#### [Work instructions]
Using the records below, filter for lines that contain the string "sedia" and copy them out.

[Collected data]
■ ■ ■ ■ ■

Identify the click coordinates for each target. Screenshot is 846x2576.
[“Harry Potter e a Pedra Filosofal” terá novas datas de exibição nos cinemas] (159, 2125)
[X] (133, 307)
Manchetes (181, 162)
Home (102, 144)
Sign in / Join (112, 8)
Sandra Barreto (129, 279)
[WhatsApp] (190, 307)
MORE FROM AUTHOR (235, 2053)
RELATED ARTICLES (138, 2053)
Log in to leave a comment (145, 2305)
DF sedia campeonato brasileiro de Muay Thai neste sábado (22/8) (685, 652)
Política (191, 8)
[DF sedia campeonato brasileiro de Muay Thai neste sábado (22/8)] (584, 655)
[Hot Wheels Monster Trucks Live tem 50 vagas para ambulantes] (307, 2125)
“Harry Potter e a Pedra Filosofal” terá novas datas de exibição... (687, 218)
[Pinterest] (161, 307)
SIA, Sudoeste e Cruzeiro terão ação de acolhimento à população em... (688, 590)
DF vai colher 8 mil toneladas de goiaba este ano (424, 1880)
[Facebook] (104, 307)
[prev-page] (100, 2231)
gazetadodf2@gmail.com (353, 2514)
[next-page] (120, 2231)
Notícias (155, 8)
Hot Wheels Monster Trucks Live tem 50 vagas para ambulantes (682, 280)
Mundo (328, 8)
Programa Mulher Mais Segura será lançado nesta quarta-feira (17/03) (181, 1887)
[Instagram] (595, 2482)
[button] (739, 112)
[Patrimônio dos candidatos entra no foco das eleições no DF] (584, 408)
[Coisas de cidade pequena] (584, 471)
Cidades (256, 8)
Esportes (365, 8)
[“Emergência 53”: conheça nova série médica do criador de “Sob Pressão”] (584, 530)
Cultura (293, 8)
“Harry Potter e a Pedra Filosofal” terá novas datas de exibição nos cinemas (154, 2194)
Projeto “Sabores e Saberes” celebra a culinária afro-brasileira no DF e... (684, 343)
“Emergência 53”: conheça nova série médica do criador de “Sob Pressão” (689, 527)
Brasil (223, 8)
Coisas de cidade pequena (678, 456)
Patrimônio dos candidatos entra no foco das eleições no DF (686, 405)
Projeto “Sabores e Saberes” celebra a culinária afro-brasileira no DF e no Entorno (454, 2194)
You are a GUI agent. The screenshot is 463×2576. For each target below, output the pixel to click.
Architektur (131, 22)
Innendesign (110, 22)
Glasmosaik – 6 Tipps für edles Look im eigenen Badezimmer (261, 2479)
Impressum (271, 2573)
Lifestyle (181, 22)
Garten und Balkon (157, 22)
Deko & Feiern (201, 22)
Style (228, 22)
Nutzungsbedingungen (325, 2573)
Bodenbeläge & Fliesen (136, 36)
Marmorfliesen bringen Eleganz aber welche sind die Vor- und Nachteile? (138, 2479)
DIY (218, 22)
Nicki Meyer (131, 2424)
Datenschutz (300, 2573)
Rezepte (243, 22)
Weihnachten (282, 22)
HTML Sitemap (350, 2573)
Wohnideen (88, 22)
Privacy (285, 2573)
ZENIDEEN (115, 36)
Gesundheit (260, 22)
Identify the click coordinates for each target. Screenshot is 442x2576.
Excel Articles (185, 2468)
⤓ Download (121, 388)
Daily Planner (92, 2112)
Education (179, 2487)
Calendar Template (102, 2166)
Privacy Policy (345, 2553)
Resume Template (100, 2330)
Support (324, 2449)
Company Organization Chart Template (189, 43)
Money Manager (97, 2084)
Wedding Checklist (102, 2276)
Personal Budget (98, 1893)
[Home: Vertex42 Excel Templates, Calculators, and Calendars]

■ ■ ■ ■ ■

#### [Completed task]
DF sedia campeonato brasileiro de Muay Thai neste sábado (22/8) (685, 652)
[DF sedia campeonato brasileiro de Muay Thai neste sábado (22/8)] (584, 655)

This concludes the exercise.